Purification of protein SV-IV. Milligram amounts (400 mg) of protein SV-IV were purified to homogeneity from SV secretions of adult Fisher-Wistar rats by a published procedure by using ion-exchange and gel filtration column chromatography (15). The purity of the protein was evaluated by SDS-PAGE under denaturing and nondenaturing conditions (17), amino acid composition analysis, the fingerprinting technique (1), and fast atom bombardment mass spectrometry (30). The SV-IV preparations were completely free of lipopolysaccharide (LPS) and tumor necrosis factor (TNF), as demonstrated by specific biological assays (32, 36). The concentration of the purified SV-IV was measured by its molar absorption at 276 nm (4,100 M-1 · cm-1), calculated on the basis of the numbers of tyrosine and phenylalanine residues present in the SV-IV polypeptide chain (8, 35).

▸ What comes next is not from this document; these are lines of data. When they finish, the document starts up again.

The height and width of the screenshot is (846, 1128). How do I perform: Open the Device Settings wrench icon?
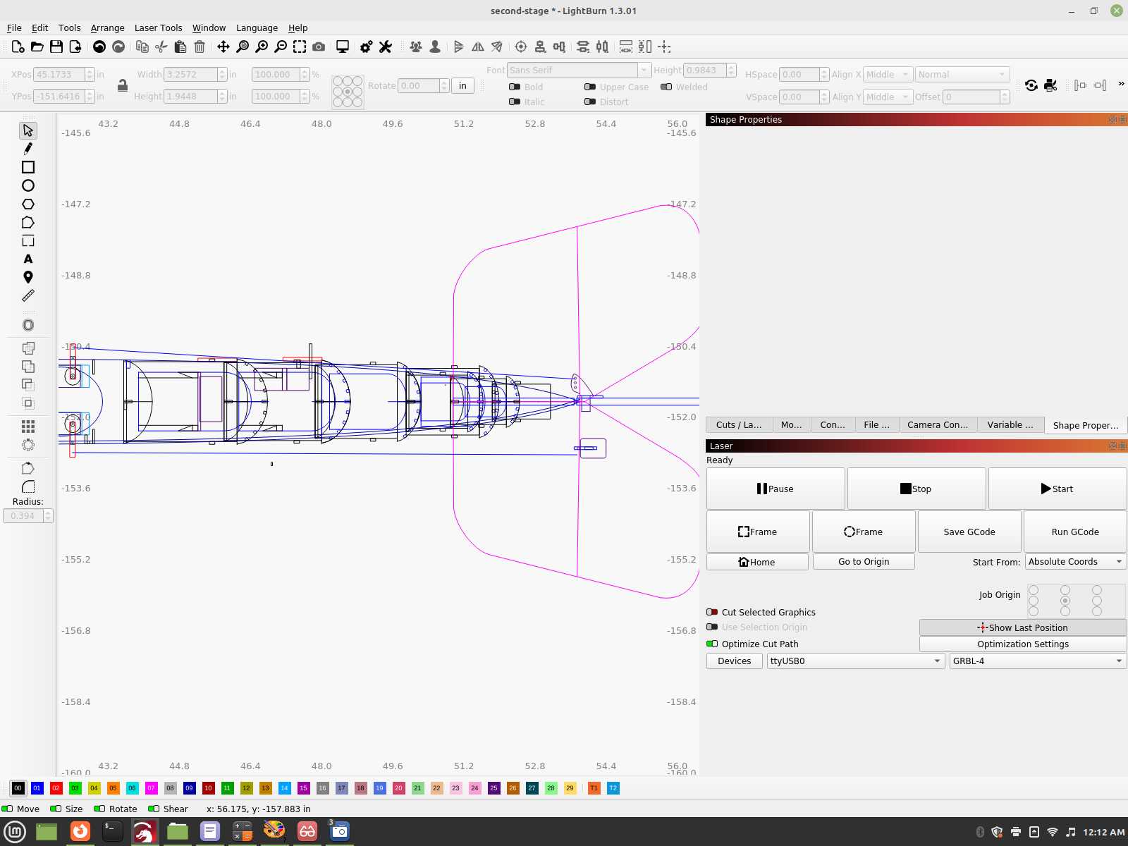[385, 47]
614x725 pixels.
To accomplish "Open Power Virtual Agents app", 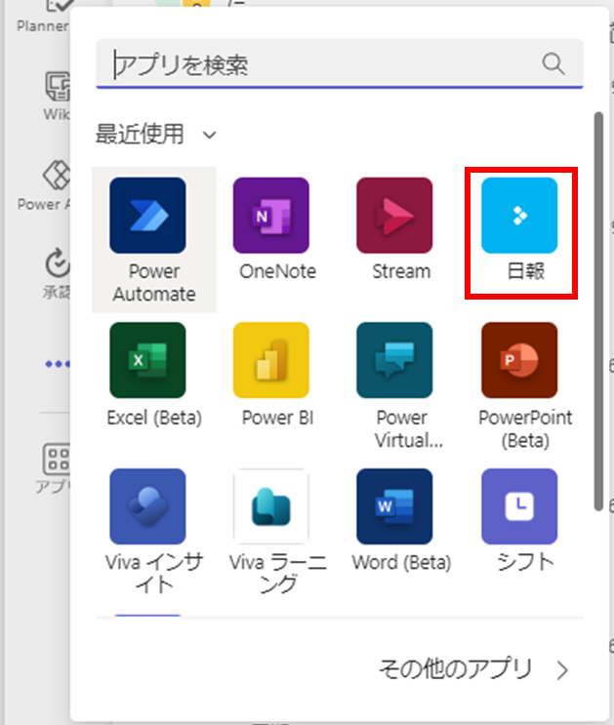I will [x=394, y=361].
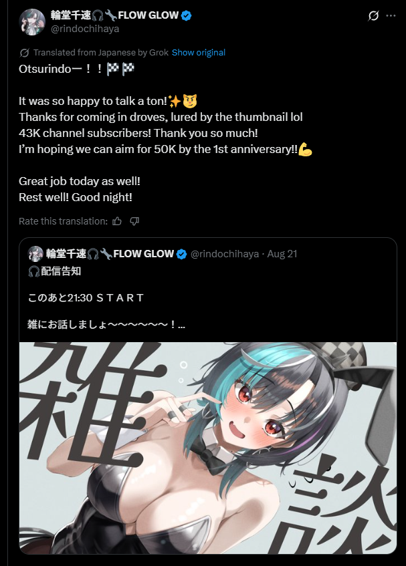Open the quoted post's stream thumbnail image
The image size is (406, 566).
coord(208,448)

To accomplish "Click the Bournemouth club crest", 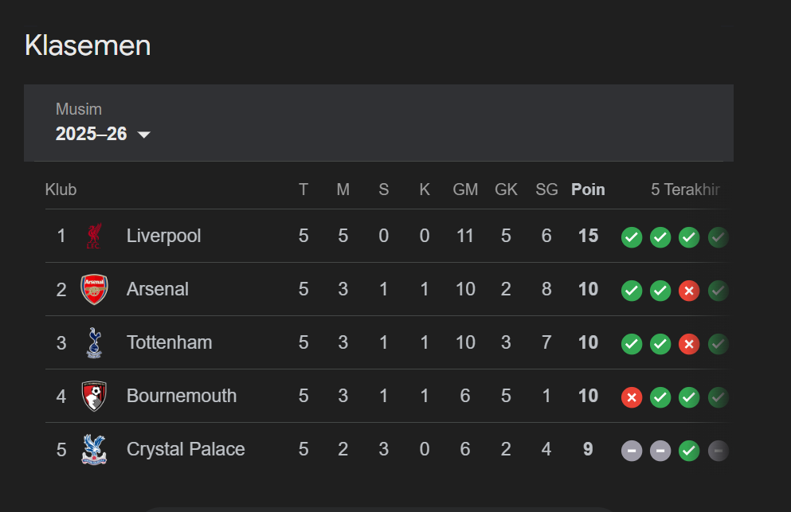I will coord(94,396).
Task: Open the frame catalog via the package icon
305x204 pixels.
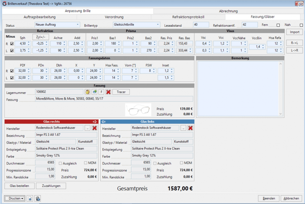Action: click(87, 92)
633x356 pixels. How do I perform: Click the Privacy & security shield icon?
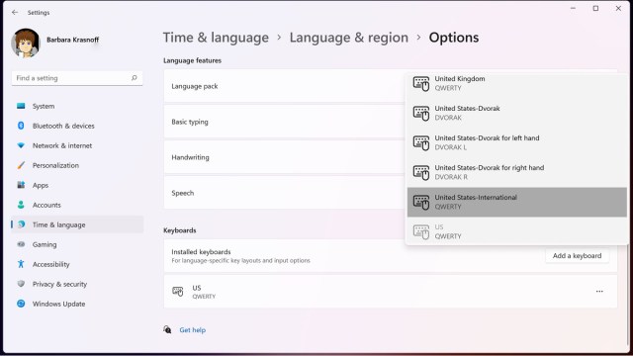[x=21, y=284]
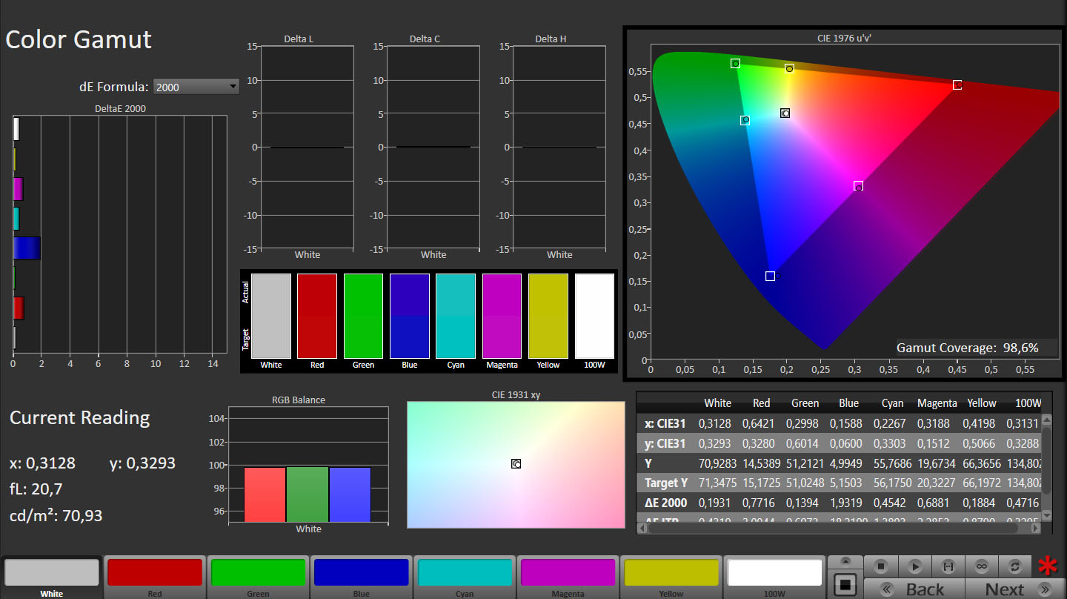
Task: Select the Red color patch
Action: [155, 573]
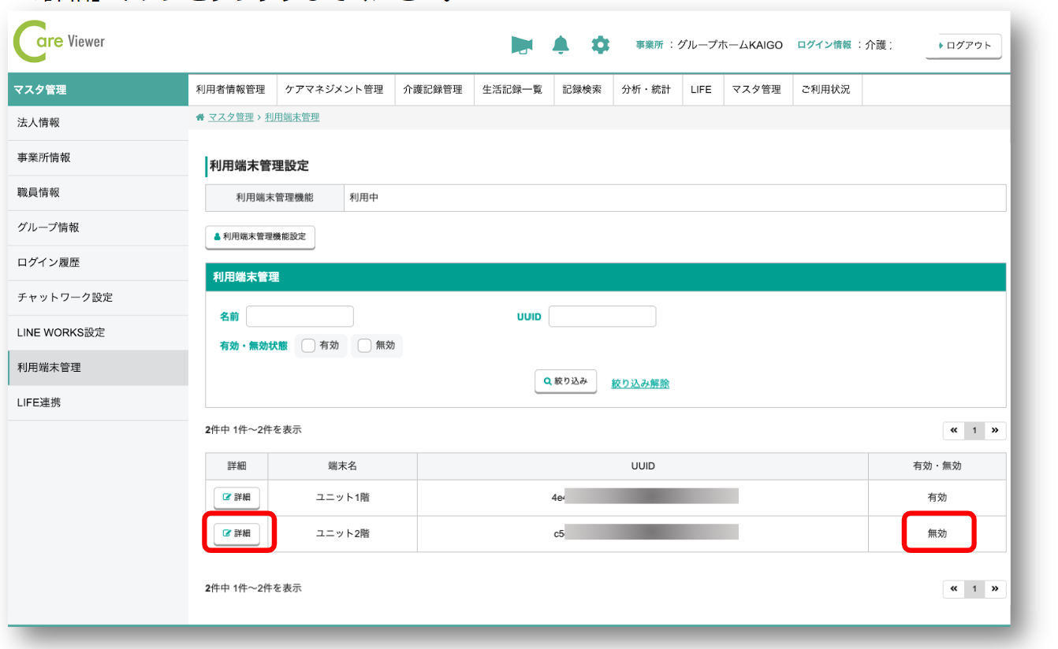Open 詳細 for ユニット2階 device
This screenshot has width=1058, height=649.
click(x=237, y=534)
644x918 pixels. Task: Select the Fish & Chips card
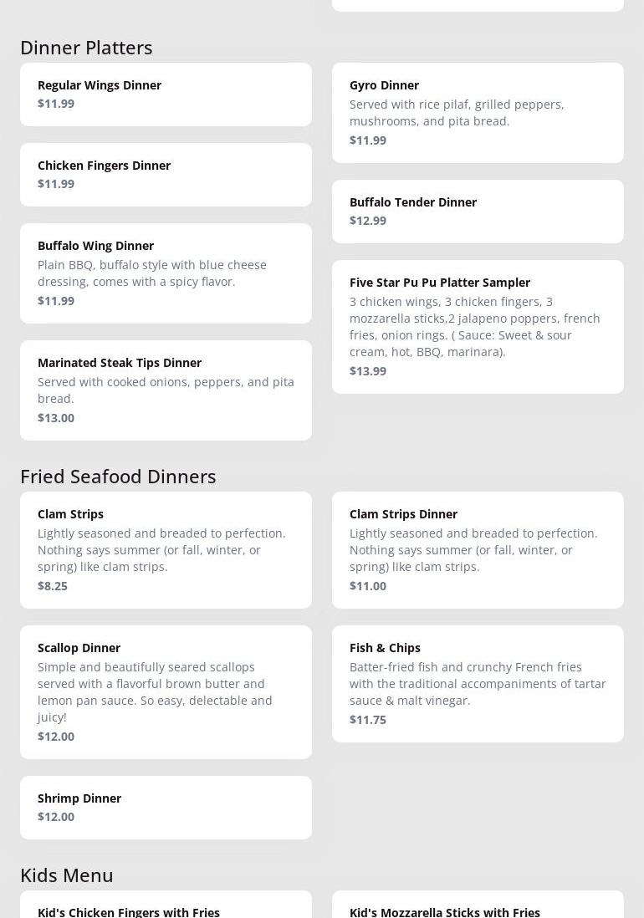[478, 683]
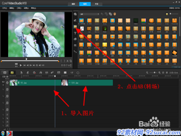Switch to the Capture step tab
181x136 pixels.
coord(73,4)
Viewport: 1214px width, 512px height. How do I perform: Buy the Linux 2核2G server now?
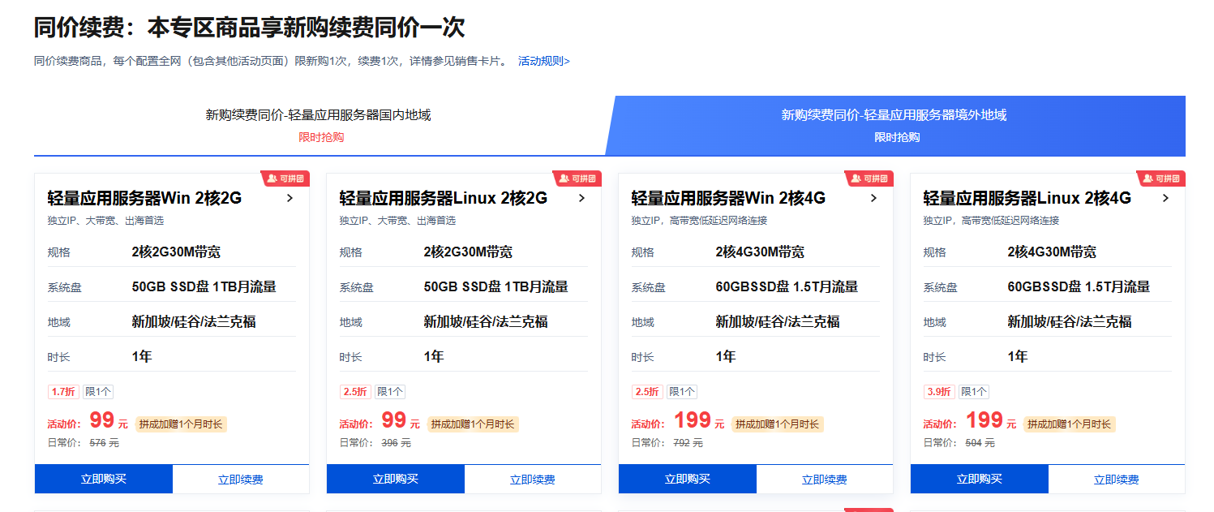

Cell preparation. Splenocytes were prepared from aseptically removed mouse spleens by a conventional procedure. The cells were washed three times with RPMI 1640 medium and were resuspended in the same medium supplemented with 10% fetal calf serum, 2 mM glutamine, 20 mM HEPES buffer, 100 U of penicillin per ml, and 100 µg of streptomycin per ml (complete RPMI 1640 medium) at a final concentration of 3 x 106 cells/ml. Appropriate aliquots of these cells were incubated in plastic culture flasks for 1 h at 37°C in an incubator with a humidified atmosphere consisting of 5% CO2 and 95% air. The resulting adherent cells were cultured overnight in RPMI 1640 medium with 10% fetal calf serum. Cell viability was evaluated by the trypan blue exclusion test. At least 96% of the cells thus obtained were monocytes, as determined with a fluorescence-activated cell sorter (FACS) analyzer (Becton Dickinson, Mountain View, Calif.) with suitable fluorescent monoclonal antibodies (Becton Dickinson, San Jose, Calif.). Nonadherent cells (lymphocytes) were harvested, washed, and resuspended in complete RPMI 1640 medium at a final concentration of 3 x 106 cells/ml; flow cytometry analysis of stained cells with anti-CD3, anti-CD14, anti-CD19, or anti-CD56 monoclonal antibodies (Ortho, Raritan, N.J.; Becton Dickinson, San Jose, Calif.; Serotec, Milan, Italy) demonstrated that more than 94% of the isolated cells were lymphocytes.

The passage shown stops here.